GOAL OF THE EXERCISE. Please report every line in the material below where the word "Retweet" is found.

----- PROVIDED MATERIAL -----

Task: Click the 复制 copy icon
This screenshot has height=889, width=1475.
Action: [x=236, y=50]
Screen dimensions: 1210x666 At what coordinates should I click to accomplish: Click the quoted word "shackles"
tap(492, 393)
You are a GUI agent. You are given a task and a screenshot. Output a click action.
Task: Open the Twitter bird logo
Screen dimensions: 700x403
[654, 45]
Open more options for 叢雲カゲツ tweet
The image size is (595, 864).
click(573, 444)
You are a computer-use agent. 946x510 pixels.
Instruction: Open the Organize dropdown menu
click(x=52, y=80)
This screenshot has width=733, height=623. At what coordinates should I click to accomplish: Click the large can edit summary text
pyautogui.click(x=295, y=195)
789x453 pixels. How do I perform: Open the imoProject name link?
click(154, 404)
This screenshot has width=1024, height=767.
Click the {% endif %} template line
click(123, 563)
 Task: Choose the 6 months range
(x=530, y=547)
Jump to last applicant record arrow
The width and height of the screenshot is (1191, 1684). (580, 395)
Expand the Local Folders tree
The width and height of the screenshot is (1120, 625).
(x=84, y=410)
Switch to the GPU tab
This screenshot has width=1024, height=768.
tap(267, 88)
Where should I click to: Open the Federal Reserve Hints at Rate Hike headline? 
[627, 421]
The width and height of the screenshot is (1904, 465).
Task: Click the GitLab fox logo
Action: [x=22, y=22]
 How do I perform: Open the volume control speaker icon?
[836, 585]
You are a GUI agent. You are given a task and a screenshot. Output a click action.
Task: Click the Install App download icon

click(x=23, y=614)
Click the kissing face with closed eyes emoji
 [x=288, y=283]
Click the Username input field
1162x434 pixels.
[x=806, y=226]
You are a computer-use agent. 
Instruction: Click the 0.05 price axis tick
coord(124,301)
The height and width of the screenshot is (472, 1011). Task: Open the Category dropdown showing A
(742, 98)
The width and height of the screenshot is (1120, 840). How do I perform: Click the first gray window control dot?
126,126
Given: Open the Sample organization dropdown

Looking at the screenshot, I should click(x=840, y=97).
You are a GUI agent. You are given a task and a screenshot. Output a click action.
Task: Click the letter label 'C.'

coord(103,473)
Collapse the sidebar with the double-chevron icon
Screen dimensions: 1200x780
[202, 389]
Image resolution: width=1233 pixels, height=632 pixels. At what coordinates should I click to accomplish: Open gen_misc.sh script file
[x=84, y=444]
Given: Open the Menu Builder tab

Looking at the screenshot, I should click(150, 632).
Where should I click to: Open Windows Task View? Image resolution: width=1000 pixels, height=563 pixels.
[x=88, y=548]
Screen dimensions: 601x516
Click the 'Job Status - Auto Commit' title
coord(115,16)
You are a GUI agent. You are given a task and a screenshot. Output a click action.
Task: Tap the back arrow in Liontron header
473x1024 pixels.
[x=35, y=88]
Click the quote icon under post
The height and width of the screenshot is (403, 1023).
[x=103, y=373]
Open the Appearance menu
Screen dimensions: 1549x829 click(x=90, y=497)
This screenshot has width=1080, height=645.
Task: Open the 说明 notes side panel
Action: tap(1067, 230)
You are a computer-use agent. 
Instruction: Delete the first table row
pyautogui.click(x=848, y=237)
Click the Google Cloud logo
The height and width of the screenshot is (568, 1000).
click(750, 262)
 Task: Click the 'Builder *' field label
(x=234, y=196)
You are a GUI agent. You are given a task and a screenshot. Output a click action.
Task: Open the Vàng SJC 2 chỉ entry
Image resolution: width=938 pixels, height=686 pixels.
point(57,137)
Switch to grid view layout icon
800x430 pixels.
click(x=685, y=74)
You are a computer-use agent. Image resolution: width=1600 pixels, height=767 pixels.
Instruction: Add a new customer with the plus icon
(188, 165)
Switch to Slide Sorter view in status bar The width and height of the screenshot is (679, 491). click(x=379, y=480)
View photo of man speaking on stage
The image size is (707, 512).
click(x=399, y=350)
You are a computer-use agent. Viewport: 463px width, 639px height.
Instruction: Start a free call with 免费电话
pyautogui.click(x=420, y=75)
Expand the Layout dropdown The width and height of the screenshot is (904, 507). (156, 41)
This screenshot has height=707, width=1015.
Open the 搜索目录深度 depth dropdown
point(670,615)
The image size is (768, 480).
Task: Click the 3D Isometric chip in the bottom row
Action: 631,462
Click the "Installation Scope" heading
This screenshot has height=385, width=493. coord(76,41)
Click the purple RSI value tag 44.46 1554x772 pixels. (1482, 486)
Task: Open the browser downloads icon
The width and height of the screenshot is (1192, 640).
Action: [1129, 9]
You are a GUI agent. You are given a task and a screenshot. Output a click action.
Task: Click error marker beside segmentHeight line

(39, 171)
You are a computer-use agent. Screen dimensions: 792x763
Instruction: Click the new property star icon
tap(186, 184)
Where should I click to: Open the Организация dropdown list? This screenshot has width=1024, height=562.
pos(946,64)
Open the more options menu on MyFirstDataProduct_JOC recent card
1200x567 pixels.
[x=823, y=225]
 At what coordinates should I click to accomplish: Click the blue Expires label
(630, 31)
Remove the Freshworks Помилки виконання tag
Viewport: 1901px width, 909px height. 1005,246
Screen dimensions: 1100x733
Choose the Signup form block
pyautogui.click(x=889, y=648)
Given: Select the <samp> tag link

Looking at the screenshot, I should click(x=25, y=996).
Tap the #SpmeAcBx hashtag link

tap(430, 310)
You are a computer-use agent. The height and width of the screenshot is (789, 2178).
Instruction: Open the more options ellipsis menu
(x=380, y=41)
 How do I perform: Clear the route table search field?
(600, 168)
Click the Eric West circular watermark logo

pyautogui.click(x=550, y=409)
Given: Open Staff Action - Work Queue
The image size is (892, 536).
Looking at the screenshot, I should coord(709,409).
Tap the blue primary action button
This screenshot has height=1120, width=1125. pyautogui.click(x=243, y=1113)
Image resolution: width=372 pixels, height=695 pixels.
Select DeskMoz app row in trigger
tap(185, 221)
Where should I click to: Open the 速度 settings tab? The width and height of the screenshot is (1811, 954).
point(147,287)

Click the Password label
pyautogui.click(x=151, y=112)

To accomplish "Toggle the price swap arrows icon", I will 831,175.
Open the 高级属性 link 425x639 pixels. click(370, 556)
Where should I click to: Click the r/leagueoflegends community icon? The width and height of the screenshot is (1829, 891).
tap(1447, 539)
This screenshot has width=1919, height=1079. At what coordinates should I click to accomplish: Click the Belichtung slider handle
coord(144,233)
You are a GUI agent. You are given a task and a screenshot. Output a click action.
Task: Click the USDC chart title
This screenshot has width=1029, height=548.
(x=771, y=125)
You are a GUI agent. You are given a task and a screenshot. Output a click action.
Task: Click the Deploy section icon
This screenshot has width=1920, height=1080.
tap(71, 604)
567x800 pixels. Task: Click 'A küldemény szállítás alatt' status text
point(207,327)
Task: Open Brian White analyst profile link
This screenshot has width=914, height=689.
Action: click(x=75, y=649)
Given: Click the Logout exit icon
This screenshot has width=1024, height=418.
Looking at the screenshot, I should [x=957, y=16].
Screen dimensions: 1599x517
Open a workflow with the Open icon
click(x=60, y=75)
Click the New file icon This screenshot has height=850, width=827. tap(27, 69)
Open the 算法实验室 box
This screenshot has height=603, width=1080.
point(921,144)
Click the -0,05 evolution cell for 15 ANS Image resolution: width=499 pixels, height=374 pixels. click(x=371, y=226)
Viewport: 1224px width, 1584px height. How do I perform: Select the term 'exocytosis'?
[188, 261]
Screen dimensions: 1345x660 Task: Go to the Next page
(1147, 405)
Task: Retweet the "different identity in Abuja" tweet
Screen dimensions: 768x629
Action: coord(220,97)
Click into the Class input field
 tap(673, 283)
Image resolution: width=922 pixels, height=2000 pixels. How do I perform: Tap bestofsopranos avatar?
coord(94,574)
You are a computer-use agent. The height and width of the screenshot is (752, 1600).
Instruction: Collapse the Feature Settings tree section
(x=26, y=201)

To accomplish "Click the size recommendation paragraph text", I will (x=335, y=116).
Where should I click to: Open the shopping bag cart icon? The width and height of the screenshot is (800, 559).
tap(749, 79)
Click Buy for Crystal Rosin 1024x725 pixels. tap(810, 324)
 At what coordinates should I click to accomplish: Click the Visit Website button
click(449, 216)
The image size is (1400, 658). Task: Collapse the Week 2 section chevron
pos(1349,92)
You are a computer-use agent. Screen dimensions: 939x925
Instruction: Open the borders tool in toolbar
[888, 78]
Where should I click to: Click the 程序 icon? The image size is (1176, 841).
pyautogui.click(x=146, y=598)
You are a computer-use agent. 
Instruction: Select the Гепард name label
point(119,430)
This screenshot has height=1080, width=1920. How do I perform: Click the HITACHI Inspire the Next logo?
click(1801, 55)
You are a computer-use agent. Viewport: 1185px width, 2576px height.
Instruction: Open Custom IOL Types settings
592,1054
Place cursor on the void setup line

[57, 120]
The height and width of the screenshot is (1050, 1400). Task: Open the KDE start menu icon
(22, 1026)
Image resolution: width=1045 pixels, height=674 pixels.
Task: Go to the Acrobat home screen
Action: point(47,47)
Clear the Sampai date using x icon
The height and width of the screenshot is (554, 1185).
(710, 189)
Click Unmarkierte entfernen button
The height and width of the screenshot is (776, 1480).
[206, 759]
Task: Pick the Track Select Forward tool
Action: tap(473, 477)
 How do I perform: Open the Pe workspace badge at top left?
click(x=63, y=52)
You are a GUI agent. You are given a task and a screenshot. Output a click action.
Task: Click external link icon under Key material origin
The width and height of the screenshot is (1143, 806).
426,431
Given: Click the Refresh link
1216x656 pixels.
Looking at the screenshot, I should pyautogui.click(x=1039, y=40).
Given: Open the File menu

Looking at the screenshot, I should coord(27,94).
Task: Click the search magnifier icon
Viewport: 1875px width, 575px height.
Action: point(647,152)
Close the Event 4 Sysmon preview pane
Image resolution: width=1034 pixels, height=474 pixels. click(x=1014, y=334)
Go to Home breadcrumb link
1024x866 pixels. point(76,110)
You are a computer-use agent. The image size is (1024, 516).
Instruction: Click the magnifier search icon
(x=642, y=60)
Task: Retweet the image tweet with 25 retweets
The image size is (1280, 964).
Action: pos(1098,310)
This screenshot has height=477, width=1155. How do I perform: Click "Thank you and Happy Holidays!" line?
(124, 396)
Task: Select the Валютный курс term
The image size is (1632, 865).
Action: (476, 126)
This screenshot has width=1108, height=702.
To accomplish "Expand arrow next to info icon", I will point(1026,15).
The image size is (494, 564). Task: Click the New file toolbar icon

-----

OUTPUT.
Task: Retweet the "different identity in Abuja" tweet
Task: Retweet the image tweet with 25 retweets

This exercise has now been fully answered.